This week, the company is making its Imagine Lens, the app’s first open-prompt image-generation AI Lens, available for all US users at no cost.
Previously available only to paying subscribers (via its Lens+ and Platinum tiers), the Imagine Lens now lets any Snapchat user type in a prompt like “turn me into an alien” or “grumpy cat” and watch the AI transform a selfie or generate a new image altogether.
What’s notable is how the company is embedding prompt-driven image generation directly into the in-camera experience, rather than as a separate tool.
What’s technically interesting about this new feature that that the Imagine Lens is built to accept open text prompts rather than fixed filter choices.
This positions it more akin to the emerging generative-AI paradigm (text to image) rather than the typical AR overlay model, according to Snapchat.
By making it free (at least in limited quantities) to everyone, Snap is reducing the friction for experimentation, which may surface new user behaviours, creative norms and in-app content formats.
In effect, Snap is shifting from curated filter chains toward a lightweight creative platform where text prompts + camera capture yield shareable visuals.
For Snap, the move is about more than just fun filters.
According to the company, Snapchat Lenses are used more than 8 billion times daily.
Layering open-prompt image generation onto that scale means millions of users now have the power to generate bespoke visuals, not just pick from predefined filters.
Making the tool free now suggests that Snap is prioritising adoption and usage over generating immediate revenue.
The move comes as more and more social platforms are under pressure to stay relevant with younger, creative users who expect more than static photo sharing. By giving users access to AI-powered image creation, it is clear that Snap is trying to fend off competition from players offering advanced generative tools. Rather than users bringing external image-editing tools into the app, Snap is bringing generative capability into the camera interface. That matters when the interface is your primary social canvas.

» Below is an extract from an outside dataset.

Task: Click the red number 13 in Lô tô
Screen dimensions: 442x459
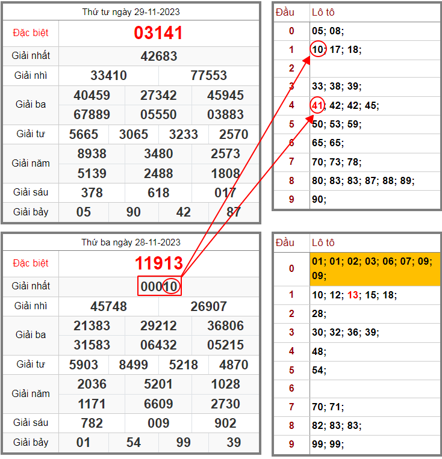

There could be a global rollout, with Canada, the UK and Australia next in line to get the new lenses feature.
Here’s a quick look at what other major players are doing in the same space:
OpenAI – Sora:
OpenAI’s text-to-video model “Sora” enables users to generate short videos from text prompts. OpenAI plans to integrate this into its chatbot ecosystem, making the jump from still images to moving-image generative social media.
Meta Platforms – Meta AI Image Generator
Meta offers a generative-image tool within its chat ecosystem: users can type something like “Imagine me as a gladiator” and get personalised AI images. Meta is embedding it into Messenger, Instagram and Facebook, making generative visuals part of mainstream social chat.
Google DeepMind – Veo
Google’s Veo model (text-to-video) shows how generative AI is racing toward higher fidelity video creation, not just stills.
Beyond the major platforms, a host of creators and startups, such as Luma Labs, Runway and Veed, are building generative-video or image tools for social, marketing and creator workflows.